東京藝術大学大学院文化財保存学彫刻研究室では、2004年以来、仏像を刻む気鋭の実技研究者から、国宝・重要文化財の仏像を中心に、きわめて斬新で独創的な仏像研究が報告され、文化財保存学や美術史以外からも注目されてきました。その結果、昨今の仏像ブームであまた制作される仏像番組や書籍、展覧会とも連携し、毎年のように制作に協力して参りました。

しかしかねてより、ひとりでも多くの方に彼らの研究を紹介する場を作りたいと思ってきました。

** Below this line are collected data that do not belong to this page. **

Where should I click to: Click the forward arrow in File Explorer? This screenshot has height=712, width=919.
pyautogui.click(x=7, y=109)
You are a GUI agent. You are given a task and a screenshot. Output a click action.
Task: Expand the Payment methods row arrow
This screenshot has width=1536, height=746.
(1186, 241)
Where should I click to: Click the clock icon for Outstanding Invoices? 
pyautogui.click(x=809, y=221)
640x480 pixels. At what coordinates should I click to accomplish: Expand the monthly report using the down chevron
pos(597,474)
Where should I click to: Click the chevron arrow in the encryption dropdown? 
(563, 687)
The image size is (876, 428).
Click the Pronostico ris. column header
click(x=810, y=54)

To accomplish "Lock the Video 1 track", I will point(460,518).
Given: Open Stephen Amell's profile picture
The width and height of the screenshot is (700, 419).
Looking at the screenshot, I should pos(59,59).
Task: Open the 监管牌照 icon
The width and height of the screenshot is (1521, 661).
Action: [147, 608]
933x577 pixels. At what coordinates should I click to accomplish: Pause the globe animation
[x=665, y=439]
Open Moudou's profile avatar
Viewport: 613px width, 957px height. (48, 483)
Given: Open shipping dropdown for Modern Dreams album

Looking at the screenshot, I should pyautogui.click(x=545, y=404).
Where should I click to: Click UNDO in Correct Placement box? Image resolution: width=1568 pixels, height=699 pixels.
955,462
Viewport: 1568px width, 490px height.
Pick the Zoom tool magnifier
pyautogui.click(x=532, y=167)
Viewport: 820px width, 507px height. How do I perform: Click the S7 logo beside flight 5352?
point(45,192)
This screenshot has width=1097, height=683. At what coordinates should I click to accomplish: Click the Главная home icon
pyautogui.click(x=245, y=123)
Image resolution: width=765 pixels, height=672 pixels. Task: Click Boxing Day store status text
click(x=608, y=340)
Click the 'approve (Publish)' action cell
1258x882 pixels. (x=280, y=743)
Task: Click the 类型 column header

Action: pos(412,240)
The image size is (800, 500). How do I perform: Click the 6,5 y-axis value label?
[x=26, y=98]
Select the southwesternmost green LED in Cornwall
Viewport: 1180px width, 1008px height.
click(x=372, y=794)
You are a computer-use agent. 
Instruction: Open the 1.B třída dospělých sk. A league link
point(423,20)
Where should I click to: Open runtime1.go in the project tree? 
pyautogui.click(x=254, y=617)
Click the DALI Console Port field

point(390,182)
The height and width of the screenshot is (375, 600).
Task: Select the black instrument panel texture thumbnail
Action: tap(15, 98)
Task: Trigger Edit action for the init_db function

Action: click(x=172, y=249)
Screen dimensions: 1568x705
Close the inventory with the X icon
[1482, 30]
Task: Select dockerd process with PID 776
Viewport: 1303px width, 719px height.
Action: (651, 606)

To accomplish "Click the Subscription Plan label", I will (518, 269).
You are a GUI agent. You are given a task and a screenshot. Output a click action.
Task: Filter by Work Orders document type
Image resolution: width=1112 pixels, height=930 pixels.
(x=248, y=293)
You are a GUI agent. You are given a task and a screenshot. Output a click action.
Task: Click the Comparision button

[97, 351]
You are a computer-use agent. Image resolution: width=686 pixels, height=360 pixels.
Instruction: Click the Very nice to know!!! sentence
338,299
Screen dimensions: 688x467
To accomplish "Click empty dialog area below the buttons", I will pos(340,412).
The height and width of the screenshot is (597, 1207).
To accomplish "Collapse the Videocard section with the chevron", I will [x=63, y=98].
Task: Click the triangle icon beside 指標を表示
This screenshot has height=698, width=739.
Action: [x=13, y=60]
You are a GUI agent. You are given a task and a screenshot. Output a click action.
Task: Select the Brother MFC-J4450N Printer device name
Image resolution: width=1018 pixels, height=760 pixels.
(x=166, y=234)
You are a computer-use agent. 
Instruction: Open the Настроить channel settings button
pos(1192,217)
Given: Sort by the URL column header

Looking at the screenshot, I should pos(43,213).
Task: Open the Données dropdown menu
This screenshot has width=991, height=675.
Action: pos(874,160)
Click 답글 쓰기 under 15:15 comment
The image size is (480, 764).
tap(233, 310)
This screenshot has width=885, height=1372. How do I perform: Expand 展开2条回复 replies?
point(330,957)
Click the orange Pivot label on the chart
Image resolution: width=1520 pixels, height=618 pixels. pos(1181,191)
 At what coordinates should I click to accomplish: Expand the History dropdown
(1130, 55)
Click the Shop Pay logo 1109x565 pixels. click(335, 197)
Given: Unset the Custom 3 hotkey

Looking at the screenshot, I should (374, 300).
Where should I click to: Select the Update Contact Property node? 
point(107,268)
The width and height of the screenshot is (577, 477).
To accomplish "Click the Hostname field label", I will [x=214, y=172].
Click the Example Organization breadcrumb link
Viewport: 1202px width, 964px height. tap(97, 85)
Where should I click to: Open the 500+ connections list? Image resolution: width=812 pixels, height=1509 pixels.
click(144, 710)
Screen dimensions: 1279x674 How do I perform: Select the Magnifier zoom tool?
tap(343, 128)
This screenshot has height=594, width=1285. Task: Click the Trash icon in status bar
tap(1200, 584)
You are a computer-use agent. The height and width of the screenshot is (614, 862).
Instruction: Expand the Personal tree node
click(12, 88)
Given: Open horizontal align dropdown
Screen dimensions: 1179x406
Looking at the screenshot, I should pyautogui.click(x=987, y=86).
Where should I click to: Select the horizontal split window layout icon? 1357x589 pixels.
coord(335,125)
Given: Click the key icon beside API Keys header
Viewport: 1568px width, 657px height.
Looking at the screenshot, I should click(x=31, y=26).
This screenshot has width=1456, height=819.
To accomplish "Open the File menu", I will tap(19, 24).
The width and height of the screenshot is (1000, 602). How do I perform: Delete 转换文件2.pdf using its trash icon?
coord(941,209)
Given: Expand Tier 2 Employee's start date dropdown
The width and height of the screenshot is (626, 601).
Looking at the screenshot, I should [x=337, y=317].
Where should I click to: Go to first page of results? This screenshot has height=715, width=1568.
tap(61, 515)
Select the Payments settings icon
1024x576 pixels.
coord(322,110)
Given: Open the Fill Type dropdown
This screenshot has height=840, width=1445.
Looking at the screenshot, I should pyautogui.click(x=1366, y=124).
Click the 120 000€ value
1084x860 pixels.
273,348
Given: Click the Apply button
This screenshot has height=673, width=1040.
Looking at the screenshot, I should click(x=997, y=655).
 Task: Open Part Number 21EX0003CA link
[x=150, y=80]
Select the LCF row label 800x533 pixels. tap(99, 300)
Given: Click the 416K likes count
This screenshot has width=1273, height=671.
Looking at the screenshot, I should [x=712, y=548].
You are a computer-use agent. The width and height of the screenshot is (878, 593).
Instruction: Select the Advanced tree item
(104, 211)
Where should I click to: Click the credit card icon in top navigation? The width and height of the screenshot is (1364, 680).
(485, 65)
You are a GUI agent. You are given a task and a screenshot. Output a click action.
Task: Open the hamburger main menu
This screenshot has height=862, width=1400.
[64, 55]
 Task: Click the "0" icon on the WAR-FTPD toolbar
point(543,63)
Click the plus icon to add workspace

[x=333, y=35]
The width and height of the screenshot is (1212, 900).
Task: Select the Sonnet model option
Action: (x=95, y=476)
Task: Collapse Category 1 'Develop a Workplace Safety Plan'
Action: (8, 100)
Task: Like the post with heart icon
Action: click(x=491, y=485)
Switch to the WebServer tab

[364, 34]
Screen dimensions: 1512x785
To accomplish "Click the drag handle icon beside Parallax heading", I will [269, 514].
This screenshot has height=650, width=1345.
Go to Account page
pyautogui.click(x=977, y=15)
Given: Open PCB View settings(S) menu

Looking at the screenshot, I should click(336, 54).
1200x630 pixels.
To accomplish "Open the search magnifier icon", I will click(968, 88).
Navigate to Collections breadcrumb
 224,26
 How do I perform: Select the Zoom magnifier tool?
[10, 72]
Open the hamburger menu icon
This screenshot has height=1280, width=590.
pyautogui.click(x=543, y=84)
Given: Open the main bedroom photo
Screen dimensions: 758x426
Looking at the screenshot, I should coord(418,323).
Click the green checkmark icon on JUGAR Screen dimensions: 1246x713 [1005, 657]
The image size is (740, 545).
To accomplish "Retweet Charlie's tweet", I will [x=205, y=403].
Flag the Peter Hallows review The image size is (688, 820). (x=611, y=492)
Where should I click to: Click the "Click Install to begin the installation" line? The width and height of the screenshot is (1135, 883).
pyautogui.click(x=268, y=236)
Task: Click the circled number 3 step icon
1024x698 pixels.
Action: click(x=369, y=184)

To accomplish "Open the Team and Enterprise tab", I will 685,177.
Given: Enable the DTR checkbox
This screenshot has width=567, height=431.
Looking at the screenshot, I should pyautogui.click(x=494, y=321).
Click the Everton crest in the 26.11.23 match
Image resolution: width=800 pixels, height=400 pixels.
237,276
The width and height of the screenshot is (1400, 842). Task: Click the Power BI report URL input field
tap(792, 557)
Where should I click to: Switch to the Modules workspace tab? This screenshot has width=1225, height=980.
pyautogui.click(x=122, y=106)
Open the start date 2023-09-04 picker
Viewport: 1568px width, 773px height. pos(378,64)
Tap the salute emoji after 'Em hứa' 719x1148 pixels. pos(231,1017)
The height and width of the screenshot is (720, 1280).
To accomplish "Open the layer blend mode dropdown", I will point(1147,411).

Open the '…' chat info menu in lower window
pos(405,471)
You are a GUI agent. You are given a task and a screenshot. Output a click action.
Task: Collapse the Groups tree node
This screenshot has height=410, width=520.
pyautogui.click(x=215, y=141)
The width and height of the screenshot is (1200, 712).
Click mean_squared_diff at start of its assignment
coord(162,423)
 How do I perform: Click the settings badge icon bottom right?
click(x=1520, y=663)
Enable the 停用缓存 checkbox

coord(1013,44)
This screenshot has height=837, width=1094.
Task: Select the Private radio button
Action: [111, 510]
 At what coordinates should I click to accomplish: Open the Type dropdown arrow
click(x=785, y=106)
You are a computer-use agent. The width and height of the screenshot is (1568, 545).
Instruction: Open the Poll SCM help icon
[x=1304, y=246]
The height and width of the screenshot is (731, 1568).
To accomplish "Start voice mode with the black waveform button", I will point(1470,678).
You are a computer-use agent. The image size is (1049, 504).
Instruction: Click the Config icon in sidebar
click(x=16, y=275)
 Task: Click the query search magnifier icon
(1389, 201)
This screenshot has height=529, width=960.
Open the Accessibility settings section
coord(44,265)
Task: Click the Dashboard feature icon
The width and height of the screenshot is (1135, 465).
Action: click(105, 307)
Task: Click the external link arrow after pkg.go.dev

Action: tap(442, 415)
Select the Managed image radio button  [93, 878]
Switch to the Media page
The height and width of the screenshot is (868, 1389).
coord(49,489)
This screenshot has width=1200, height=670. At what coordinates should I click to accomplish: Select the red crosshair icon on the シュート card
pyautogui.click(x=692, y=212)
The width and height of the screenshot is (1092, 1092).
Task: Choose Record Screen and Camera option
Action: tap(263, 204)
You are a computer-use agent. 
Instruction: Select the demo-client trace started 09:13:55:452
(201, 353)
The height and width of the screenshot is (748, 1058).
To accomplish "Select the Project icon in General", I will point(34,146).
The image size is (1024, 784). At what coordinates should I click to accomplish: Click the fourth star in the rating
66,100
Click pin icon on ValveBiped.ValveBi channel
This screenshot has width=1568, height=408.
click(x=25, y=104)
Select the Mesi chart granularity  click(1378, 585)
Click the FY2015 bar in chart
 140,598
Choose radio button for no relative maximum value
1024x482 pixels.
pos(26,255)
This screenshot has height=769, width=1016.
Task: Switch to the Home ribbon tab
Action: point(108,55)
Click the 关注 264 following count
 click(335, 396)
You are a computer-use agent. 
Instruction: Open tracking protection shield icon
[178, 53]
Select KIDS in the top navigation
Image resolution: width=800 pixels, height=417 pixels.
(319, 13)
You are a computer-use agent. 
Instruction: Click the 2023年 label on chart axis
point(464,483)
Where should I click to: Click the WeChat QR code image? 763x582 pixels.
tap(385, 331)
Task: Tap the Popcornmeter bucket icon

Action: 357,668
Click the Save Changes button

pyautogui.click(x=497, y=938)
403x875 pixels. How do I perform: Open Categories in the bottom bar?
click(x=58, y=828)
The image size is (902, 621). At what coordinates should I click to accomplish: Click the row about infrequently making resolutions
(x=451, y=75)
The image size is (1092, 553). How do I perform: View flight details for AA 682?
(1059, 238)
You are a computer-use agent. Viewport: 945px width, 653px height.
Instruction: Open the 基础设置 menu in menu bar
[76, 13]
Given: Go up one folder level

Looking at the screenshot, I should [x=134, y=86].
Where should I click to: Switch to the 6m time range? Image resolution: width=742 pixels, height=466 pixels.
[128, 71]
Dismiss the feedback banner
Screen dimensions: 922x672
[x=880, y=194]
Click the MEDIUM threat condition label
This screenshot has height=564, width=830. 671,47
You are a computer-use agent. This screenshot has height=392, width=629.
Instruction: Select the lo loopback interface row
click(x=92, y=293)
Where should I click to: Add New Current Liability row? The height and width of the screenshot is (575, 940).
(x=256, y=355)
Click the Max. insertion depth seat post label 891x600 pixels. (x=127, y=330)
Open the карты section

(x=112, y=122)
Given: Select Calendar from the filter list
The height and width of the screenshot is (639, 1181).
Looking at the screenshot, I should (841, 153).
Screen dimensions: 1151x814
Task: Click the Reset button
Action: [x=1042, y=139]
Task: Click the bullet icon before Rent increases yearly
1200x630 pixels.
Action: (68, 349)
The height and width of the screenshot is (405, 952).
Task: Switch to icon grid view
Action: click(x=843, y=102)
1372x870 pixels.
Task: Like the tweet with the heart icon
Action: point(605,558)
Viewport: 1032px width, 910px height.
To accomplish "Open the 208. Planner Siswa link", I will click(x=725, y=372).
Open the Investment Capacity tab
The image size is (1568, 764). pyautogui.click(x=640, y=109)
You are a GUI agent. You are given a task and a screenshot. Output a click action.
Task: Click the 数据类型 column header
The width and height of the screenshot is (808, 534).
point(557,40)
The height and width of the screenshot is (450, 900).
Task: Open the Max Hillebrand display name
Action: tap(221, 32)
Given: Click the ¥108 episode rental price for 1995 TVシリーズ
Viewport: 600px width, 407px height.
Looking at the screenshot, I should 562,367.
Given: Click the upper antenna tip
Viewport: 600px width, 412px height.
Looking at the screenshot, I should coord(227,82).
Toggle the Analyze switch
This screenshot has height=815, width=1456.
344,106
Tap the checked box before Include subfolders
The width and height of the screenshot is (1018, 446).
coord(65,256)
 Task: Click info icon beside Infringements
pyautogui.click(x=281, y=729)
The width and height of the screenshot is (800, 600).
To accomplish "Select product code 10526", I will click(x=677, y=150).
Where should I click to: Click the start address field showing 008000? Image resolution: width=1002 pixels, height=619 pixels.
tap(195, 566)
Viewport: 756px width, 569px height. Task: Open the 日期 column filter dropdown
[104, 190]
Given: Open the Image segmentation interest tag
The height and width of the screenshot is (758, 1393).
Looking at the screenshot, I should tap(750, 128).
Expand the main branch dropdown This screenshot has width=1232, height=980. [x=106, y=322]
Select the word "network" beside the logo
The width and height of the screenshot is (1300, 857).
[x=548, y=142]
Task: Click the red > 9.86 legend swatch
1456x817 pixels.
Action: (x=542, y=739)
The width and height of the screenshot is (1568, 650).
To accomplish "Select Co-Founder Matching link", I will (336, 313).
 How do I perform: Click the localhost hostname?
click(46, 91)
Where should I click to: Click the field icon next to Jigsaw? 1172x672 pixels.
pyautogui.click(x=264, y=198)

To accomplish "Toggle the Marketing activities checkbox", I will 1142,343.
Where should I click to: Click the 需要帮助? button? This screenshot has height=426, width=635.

そこで歴代の博士研究のなかから特に優れたものを抜粋して、その研究内容を中心に、研究過程のエピソード、苦労話、その後の研究の展開などを発表してもらう公開講座を行うことにしました。


会場:東京藝術大学美術学部中央棟 第4講義室
発表者:小島久典Ph.D.(現・教育研究助手)
演題:2014年度博士研究「鎌倉時代の菩薩形像における彫刻制作の計画性とその変更について−東大寺中性院弥勒菩薩立像模刻制作を通して−」を中心に

 平安末から鎌倉時代にかけて大活躍した「南都仏師-慶派」については有名です。しかし、彼らが南都復興を終えて京都に拠点を移し全国的な活動を開始してからは、慶派なきあとの南都では「善派」と呼ばれる極めて技巧的で完成度の高い一連の魅惑的な仏像を造った仏師たちがいました。ただ、彼らの作例は少なく、活動の期間も短かったためか、「善派」は未だに謎に包まれています。

 小島久典は、修士課程に東京国立博物館所蔵菩薩立像(C-20)の模刻制作をし、非常に優秀な成績を収めました。そして博士課程に進み、同像と非常に似通った東大寺中性院弥勒菩薩立像を詳細に研究し、その複雑で不思議な構造と造形の秘密を解き明かしました。そして博士論文として、この像が慶派と善派を繋ぐミッシングリンク(失われた輪)に位置づける画期的な論考を発表しました。そしてその後、彼は教育研究助手として研究室業務に携わりながら、豊富な調査と修復の経験を重ねて参りました。今回の発表では、博士研究だけでなく、その後の研究成果も合わせて発表してもらいます。


 

講座終了後、質疑応答の時間には、お呼びした研究者の方々からの熱のこもったが質問がありました。